Em um cenário mais árido, com juros altos e pouca liquidez, será que os investidores deixaram de acreditar em ideias mais arrojadas e inovadoras? Em um painel durante a Semana Caldeira, gestores de venture capital deram os seus dois centavos sobre a situação – e, para pouca surpresa dos presentes, a resposta é sim.
“Eu vejo os investidores hoje menos visionários de PowerPoint e mais auditores de fluxo de caixa. Existe uma preocupação muito maior com a qualidade da receita, a consistência do caminho e a rentabilidade no curto e médio prazo. Muitos estão abrindo mão de crescimentos absurdos para garantir a independência e a sobrevivência das empresas”, afirma Karolyna Schenk, managing director do Bradesco BBI.
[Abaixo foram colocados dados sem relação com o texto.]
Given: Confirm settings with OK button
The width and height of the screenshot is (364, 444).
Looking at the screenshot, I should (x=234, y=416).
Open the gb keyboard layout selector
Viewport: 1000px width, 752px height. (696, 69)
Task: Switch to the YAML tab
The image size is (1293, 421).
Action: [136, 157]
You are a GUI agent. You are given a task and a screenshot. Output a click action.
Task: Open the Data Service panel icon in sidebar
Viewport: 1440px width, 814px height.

Contudo, na visão de Karolyna e de Laura Constantini, fundador da Nido.VC e outra participante do painel, isso não quer dizer o fim da inovação, mas com certeza é um empecilho para que ideias mais “fora da caixa” venham a florescer.
“O mercado quer modelos sólidos, com clientes fiéis e margens sustentáveis e, diferentemente do que vimos em 2021, não compra mais narrativas que prometem escala rápida a qualquer custo. “Agora, os modelos têm que funcionar a despeito da captação. O capital ajuda a acelerar, mas não substitui a validação da tese”, pontuou.
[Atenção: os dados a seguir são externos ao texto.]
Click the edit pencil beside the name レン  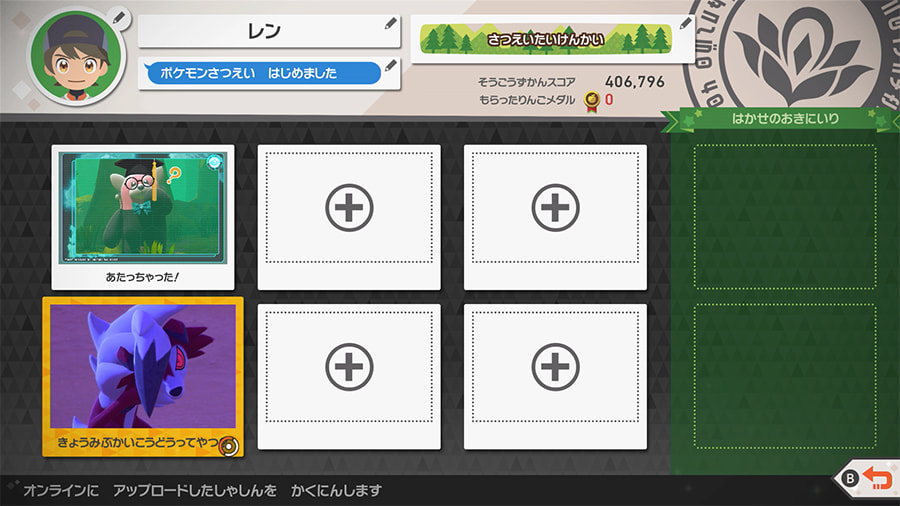[x=391, y=23]
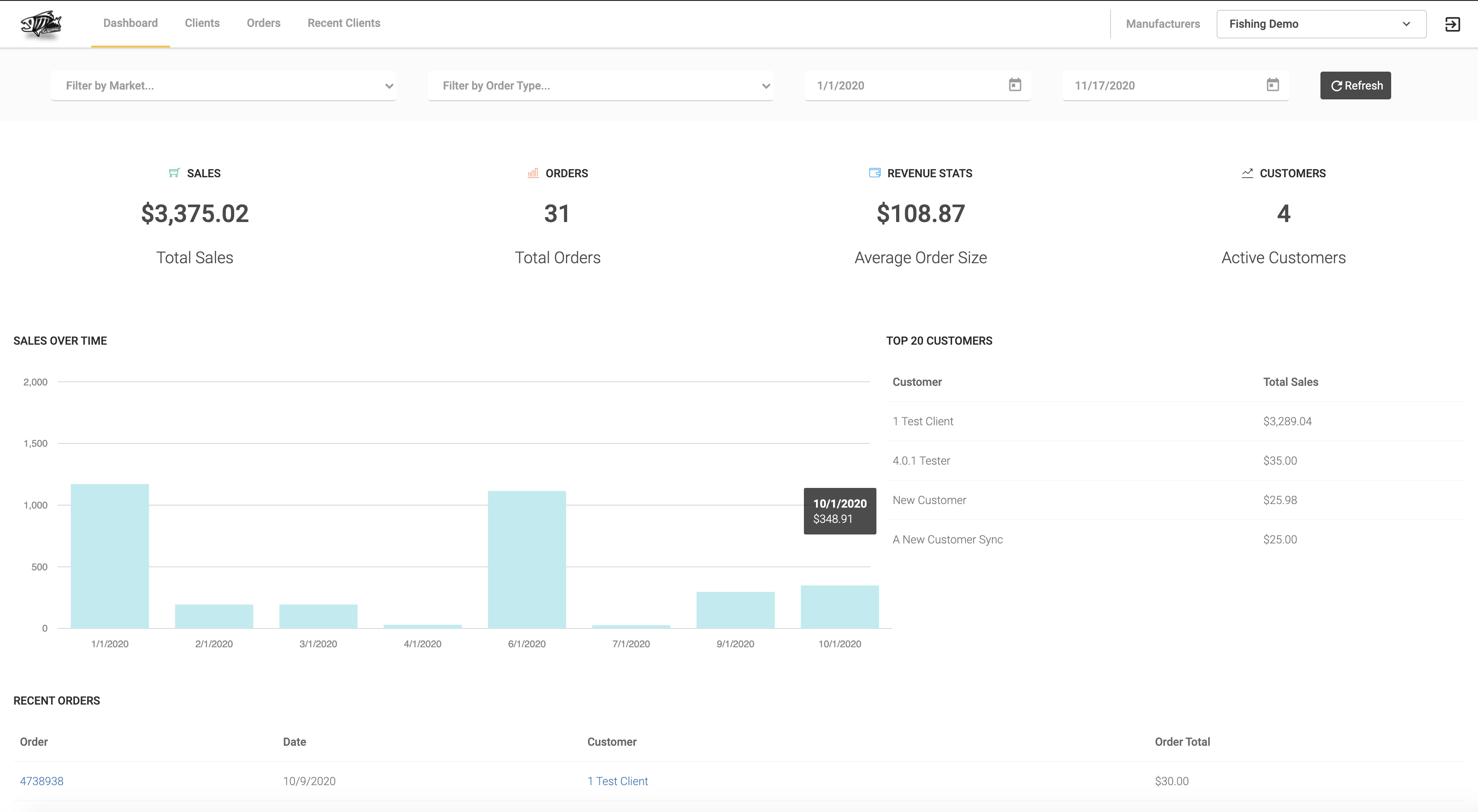Open the Recent Clients tab
The height and width of the screenshot is (812, 1478).
click(344, 23)
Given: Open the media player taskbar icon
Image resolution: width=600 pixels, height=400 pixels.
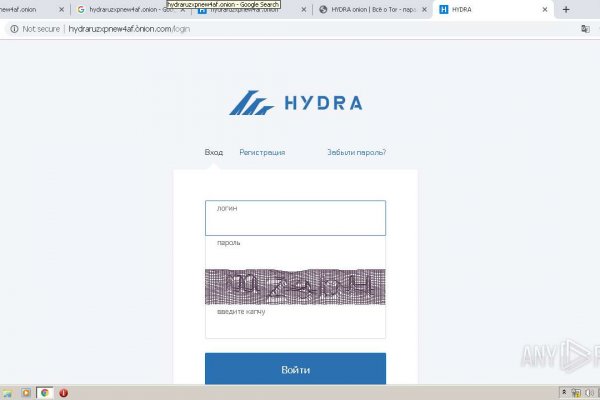Looking at the screenshot, I should coord(26,393).
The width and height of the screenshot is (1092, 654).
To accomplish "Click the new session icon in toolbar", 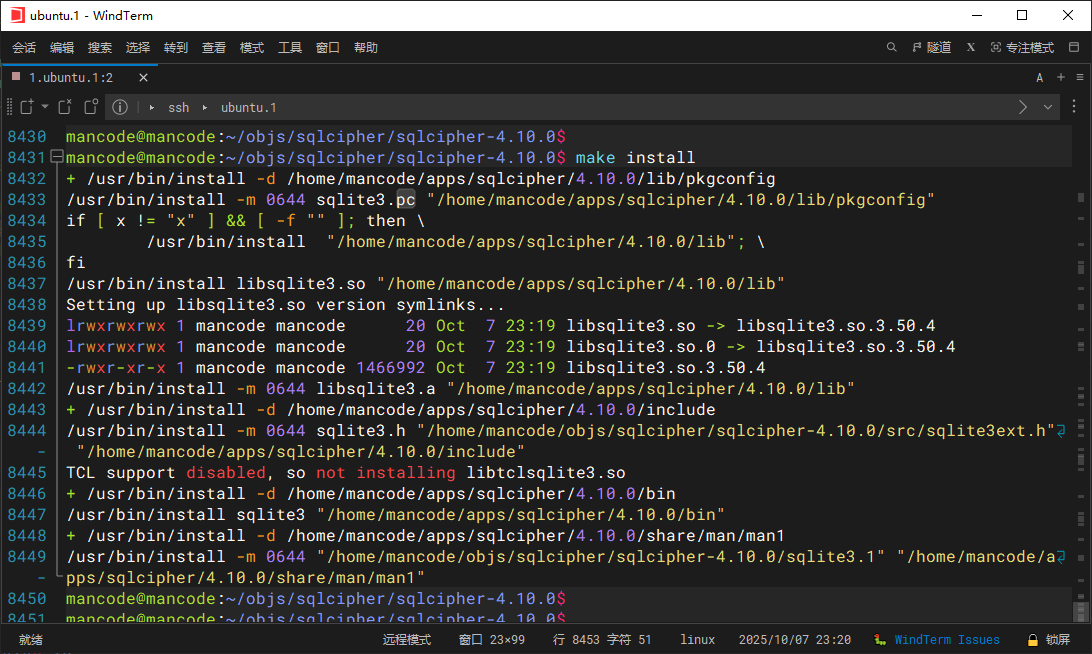I will [x=27, y=107].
Para Laura Constantini, outro ponto que inibe os investidores a se arriscar mais está na própria elação entre os fundos de venture capital e seus próprios investidores, os LPs (limited partners). Para ela, a conexão entre estes agentes ainda é deficiente, com os fundos sendo transparentes no momento da captação.
“Depois da captação, o processo se torna opaco. Mas o que leva o LP a investir em venture capital é justamente aprender, entender o que deu errado e como o empreendedor lida com os desafios. O distanciamento atual gera distorções no modelo e acumula problemas não discutidos”, afirma.
Para ela, maior abertura e comunicação contínua com os LPs seriam fundamentais para reequilibrar o ecossistema. “Esse diálogo não só aumentaria a confiança, como poderia estimular uma retomada gradual do apetite por risco, especialmente em teses ainda não consolidadas”, completa Karolyna.
IA pode ser a saída?
Na visão da sócia da Nido.VC, o conservadorismo dos fundos reflete também o estágio de maturidade tecnológica em que o Brasil se encontra. “Quando a plataforma é madura, como um SaaS em crescimento, o risco tecnológico praticamente desaparece”, destaca a investidora, fazendo menção a rodadas mais recentes no país, como a fintech AsaaS.
“Já em plataformas emergentes, como inteligência artificial, cripto ou robótica, ainda há espaço para riscos maiores, mas esse movimento está mais concentrado em mercados como o dos Estados Unidos”, completa Laura.
Isso não significa, contudo, que o Brasil esteja fechado à inovação. Segundo Laura Constantini, setores com ineficiências crônicas, como saúde, educação e logística, continuam oferecendo oportunidades para soluções transformadoras. O problema é que a escassez de capital força os investidores a priorizar teses que já deram resultados, como fintechs, por exemplo.
Segundo dados do PitchBook este ano, 53% dos fundos ainda estão ativamente na busca por bons negócios para aportar, mas os LPs seguem aversos a risco, com verticais como logística e fintechs oferecendo uma maior “estabilidade”. Entretanto, o hype da IA pode mudar a maré, não replicando os níveis de apetite do pós-pandemia, mas aquecendo um pouco mais o mercado.
A volta (ainda tímida) dos IPOs no mercado internacional em 2025 pode ser um outro sinal positivo, devolvendo liquidez a LPs e religando parte da esteira do VC. “Se houvesse mais liquidez, veríamos mais apostas em ideias disruptivas. Mas, com recursos limitados, a escolha é investir em indústrias onde a chance de retorno é mais previsível”, finaliza Karolyna.